[Records contained in a dataset]
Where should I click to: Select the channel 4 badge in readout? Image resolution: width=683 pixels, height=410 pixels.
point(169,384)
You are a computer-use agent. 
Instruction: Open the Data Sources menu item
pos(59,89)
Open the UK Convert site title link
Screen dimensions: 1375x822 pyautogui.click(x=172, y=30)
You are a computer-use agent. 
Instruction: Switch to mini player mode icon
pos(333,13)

**TO DO:** Every record needs to be reproduced exactly, with none skipped.

**SOLVED PROBLEM:**
Where should I click to: Select the channel 4 badge in readout? Image resolution: width=683 pixels, height=410 pixels.
point(169,384)
You are a computer-use agent. 
Instruction: Open the Data Sources menu item
pos(59,89)
Open the UK Convert site title link
Screen dimensions: 1375x822 pyautogui.click(x=172, y=30)
You are a computer-use agent. 
Instruction: Switch to mini player mode icon
pos(333,13)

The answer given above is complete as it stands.